*To do*:
Please reproduce every one of the records below word for word, omitting the pictures from your answer.

*Data extract*:
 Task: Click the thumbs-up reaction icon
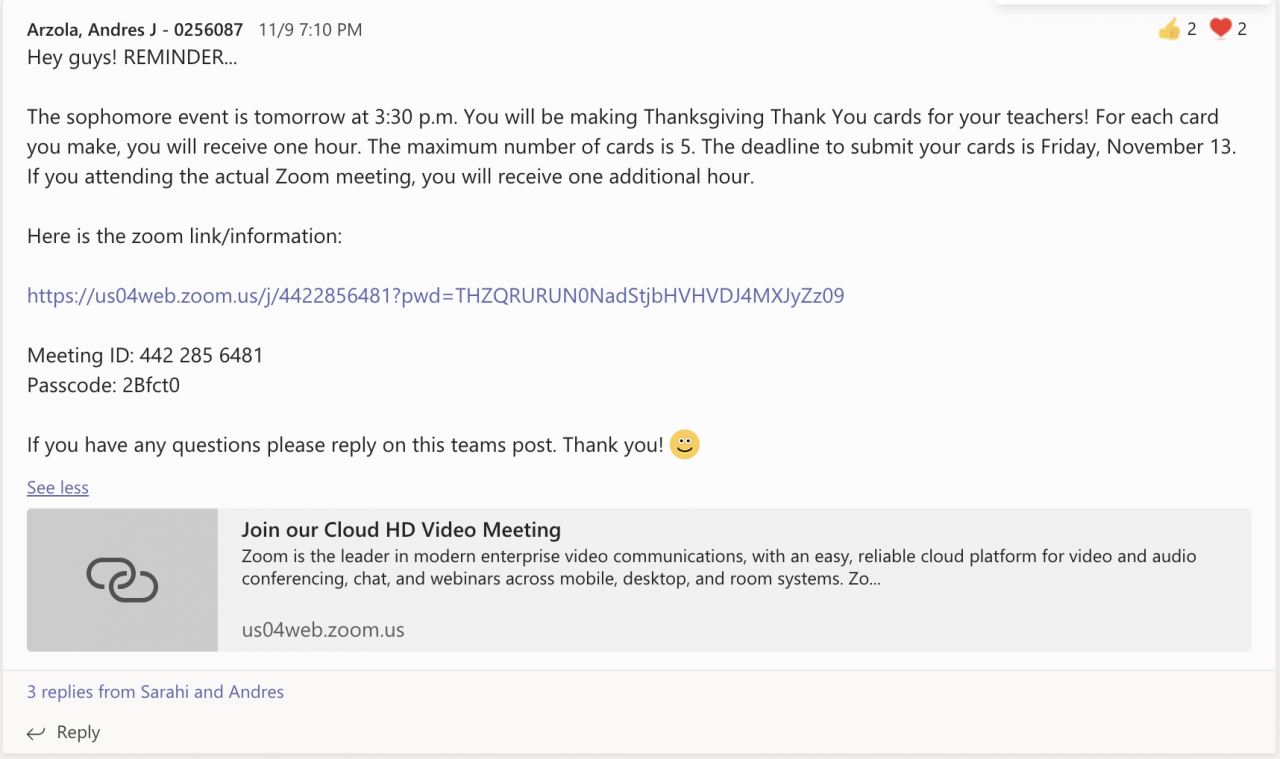click(1169, 30)
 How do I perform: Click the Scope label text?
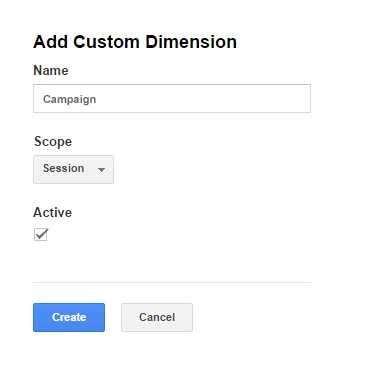(x=53, y=142)
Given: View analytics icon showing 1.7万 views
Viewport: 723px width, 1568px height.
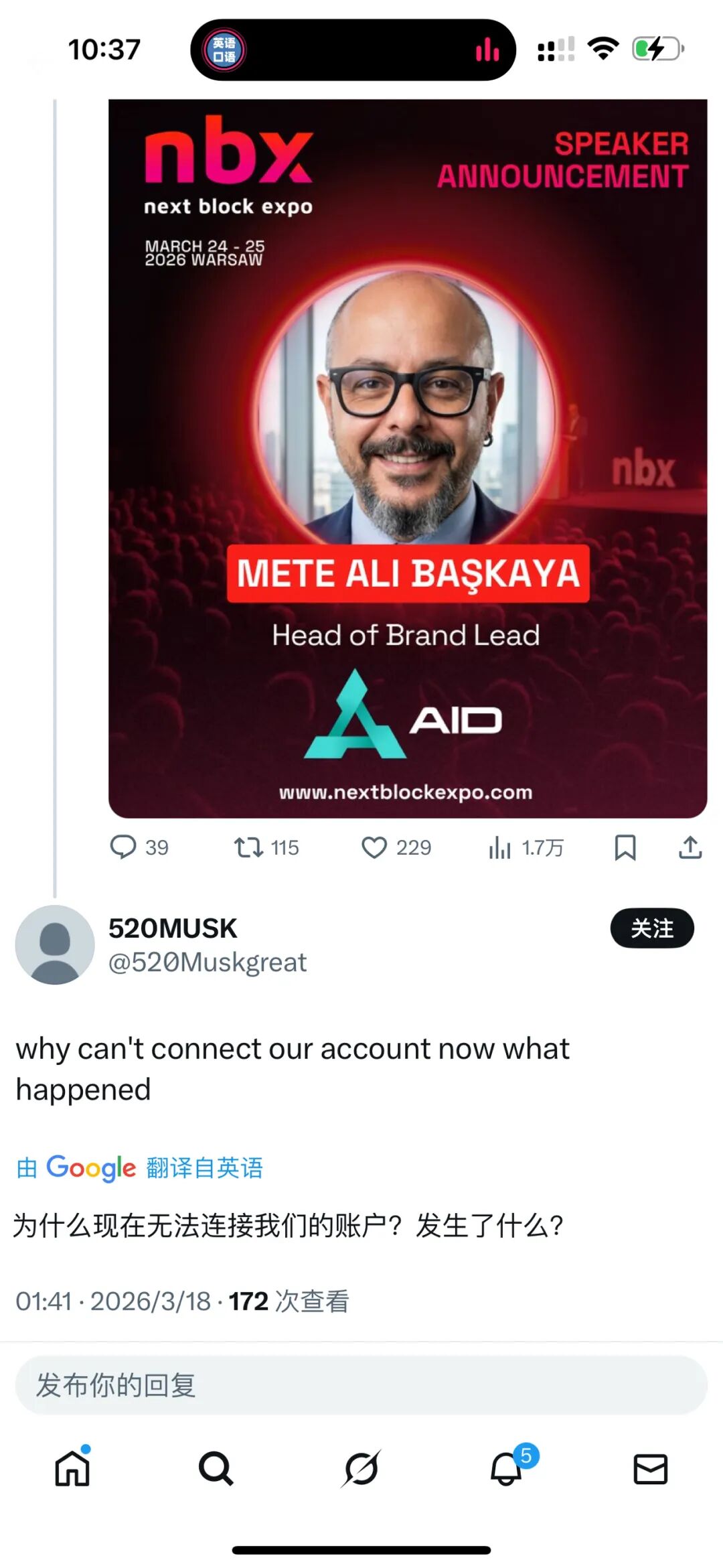Looking at the screenshot, I should (500, 847).
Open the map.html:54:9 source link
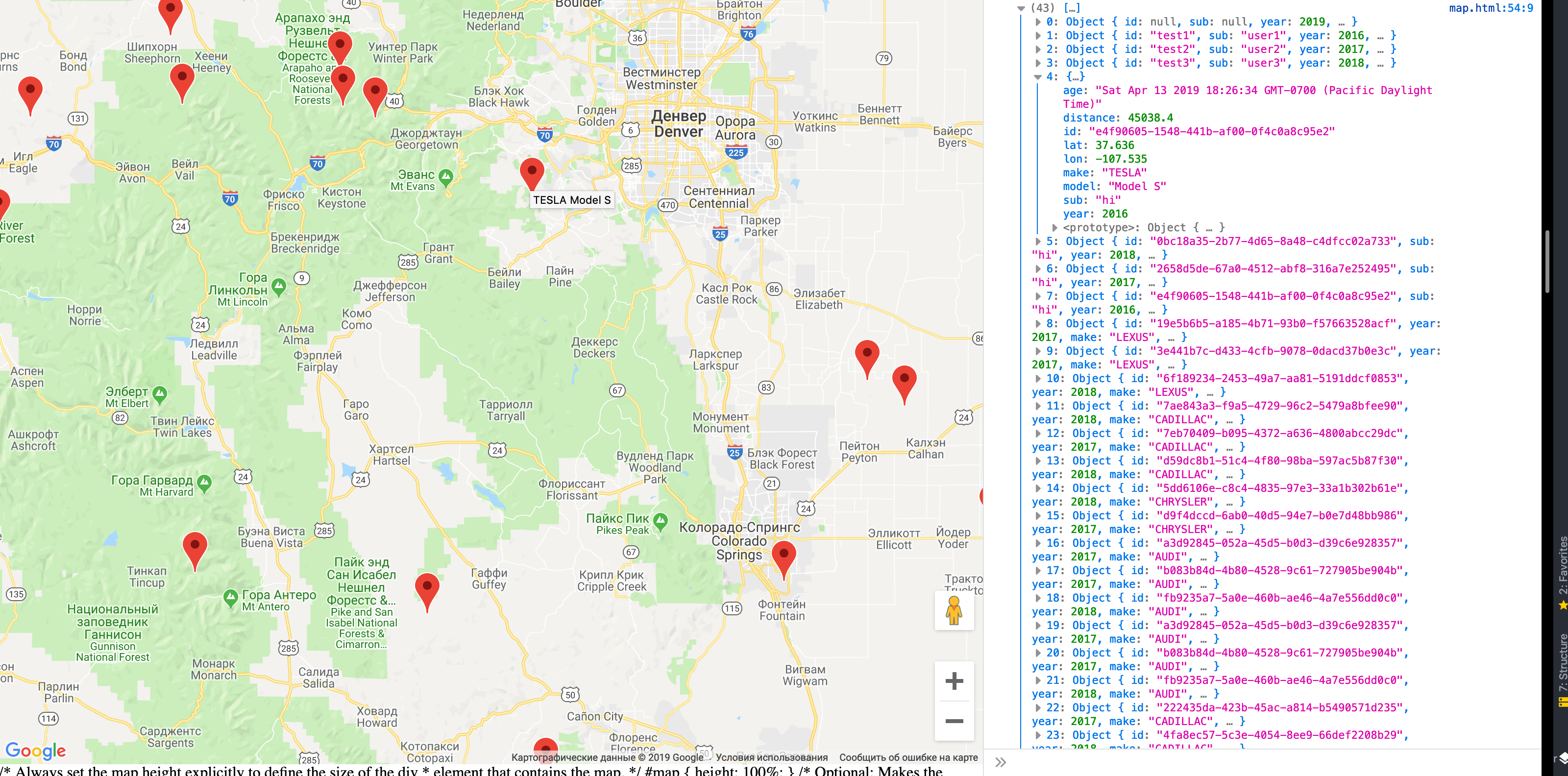This screenshot has height=776, width=1568. [1490, 8]
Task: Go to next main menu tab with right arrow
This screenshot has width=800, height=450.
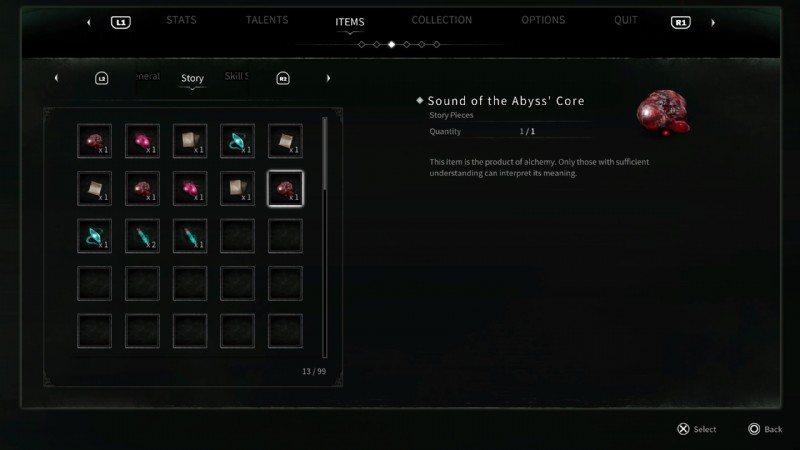Action: point(713,22)
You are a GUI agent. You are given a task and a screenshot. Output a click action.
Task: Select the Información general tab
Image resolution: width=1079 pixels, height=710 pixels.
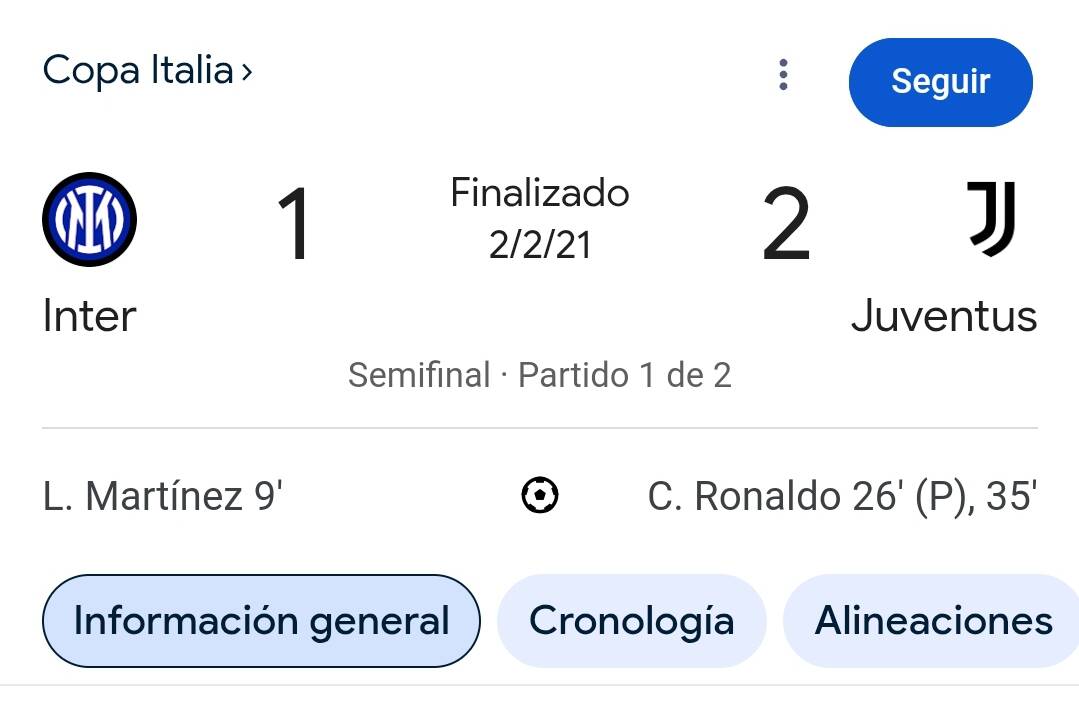point(261,621)
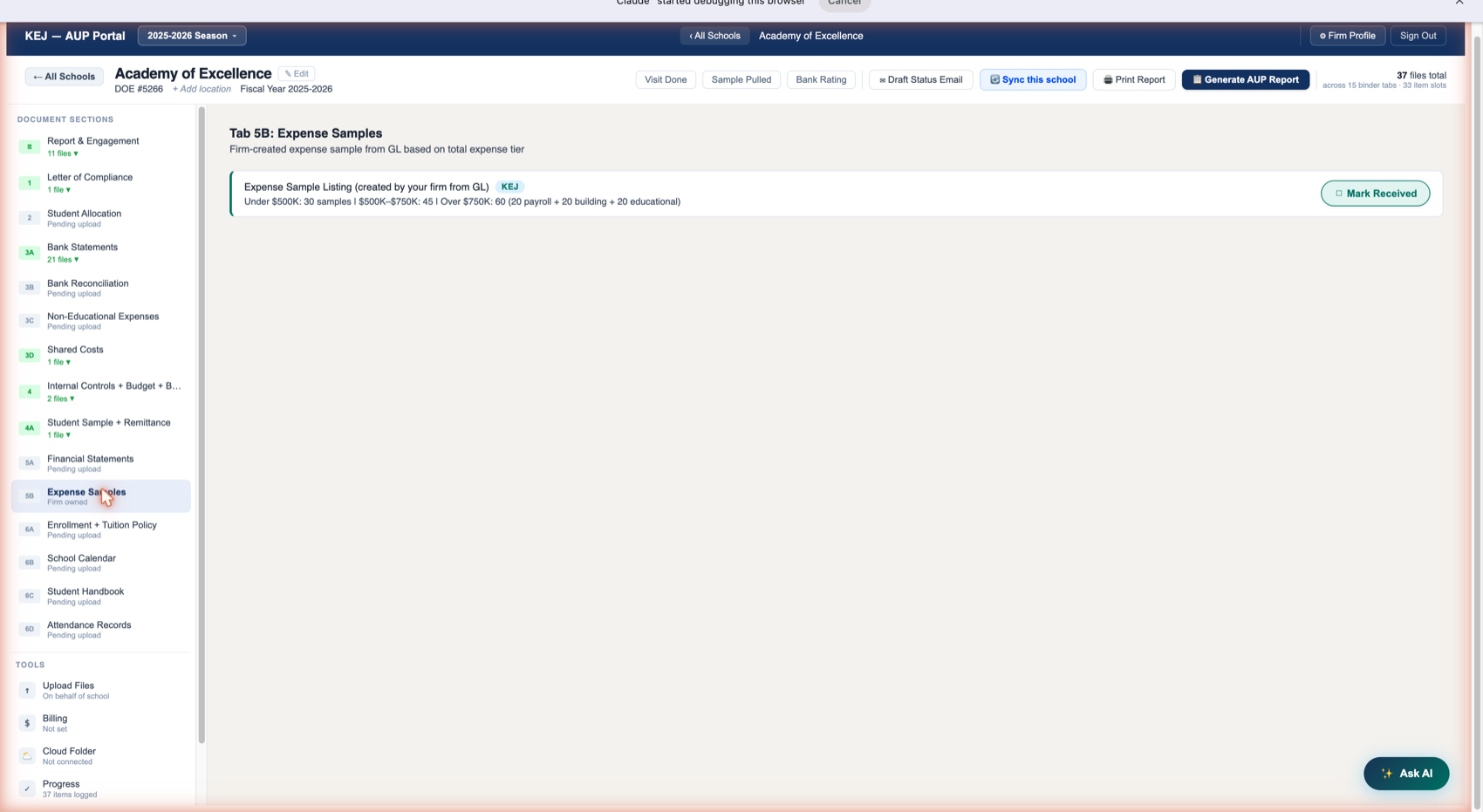Click the 3D Shared Costs badge icon
The image size is (1483, 812).
coord(29,355)
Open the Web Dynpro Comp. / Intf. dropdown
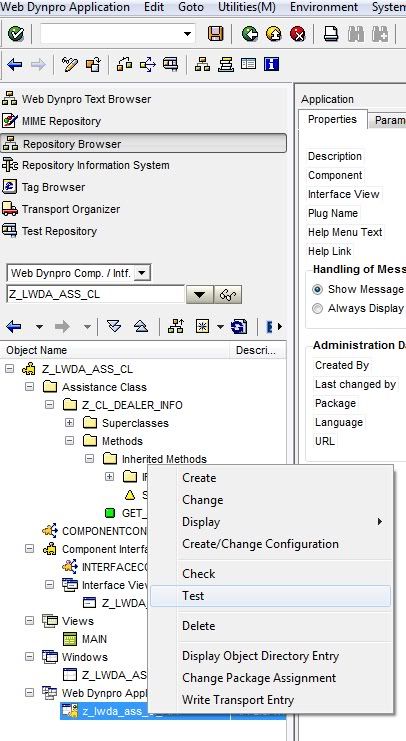Image resolution: width=406 pixels, height=741 pixels. click(142, 273)
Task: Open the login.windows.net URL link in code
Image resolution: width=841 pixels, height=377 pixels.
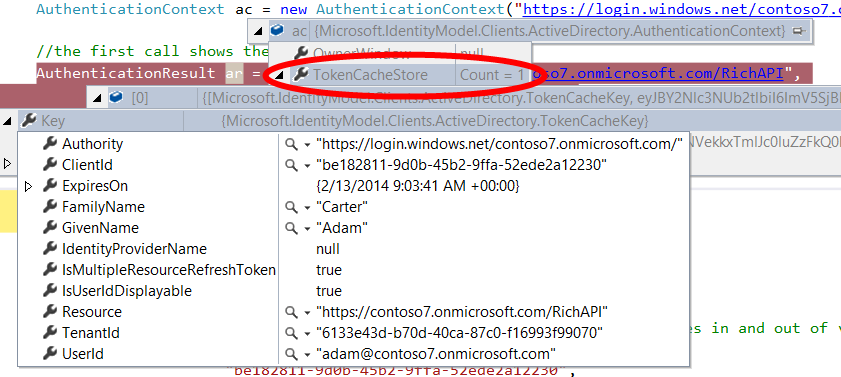Action: pyautogui.click(x=682, y=9)
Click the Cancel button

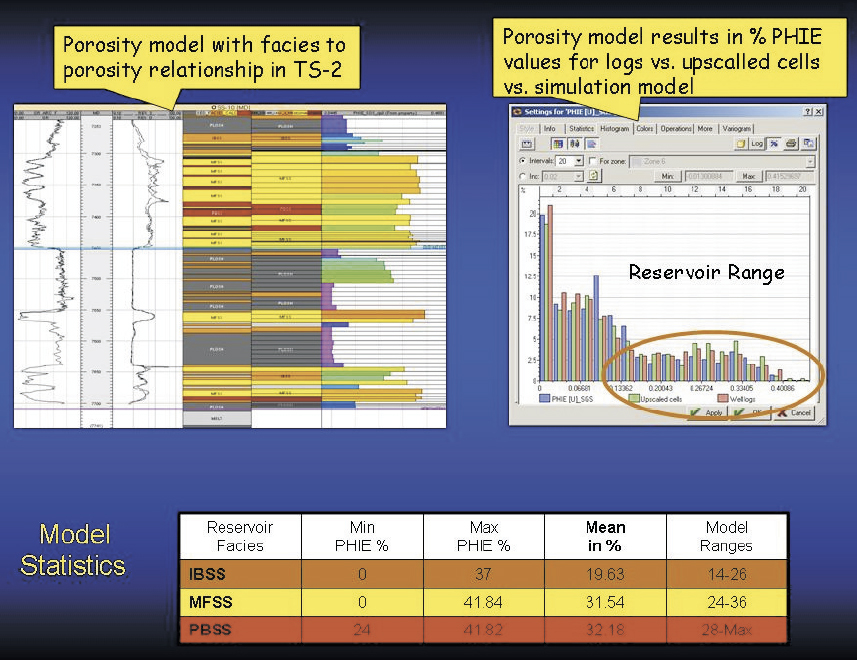pyautogui.click(x=794, y=412)

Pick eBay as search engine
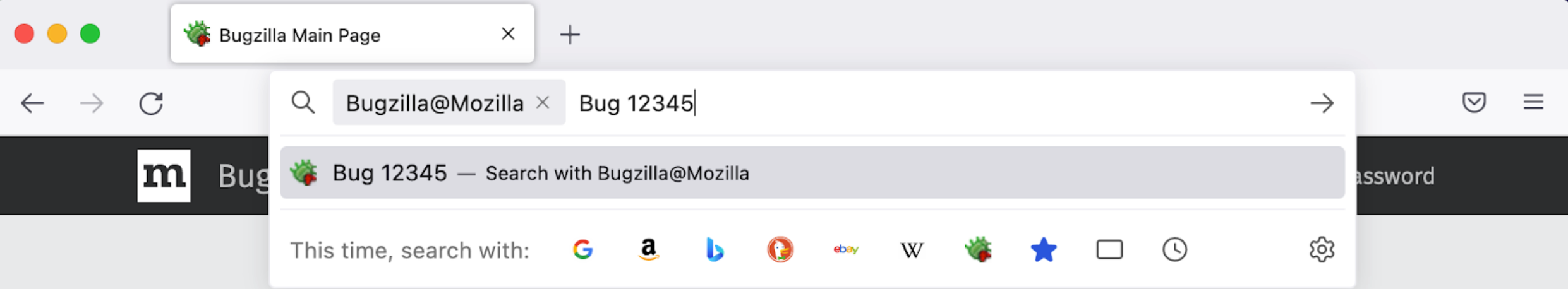846,250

*Response for this exercise*:
 Task: Click the thumbs-up reaction icon
click(1169, 30)
 How do I perform: Click the Scope label text?
(x=53, y=142)
Given: View analytics icon showing 1.7万 views
Viewport: 723px width, 1568px height.
Looking at the screenshot, I should (500, 847).
Open the map.html:54:9 source link
This screenshot has height=776, width=1568. [1490, 8]
Task: Go to next main menu tab with right arrow
This screenshot has width=800, height=450.
Action: point(713,22)
You are a GUI agent. You are given a task and a screenshot. Output a click action.
Task: Select the Información general tab
Image resolution: width=1079 pixels, height=710 pixels.
point(261,621)
Click the 3D Shared Costs badge icon
The image size is (1483, 812).
coord(29,355)
Open the Web Dynpro Comp. / Intf. dropdown
Image resolution: width=406 pixels, height=741 pixels. click(142, 273)
Task: Open the login.windows.net URL link in code
Image resolution: width=841 pixels, height=377 pixels.
Action: pyautogui.click(x=682, y=9)
Click the Cancel button

pyautogui.click(x=794, y=412)

Pick eBay as search engine
846,250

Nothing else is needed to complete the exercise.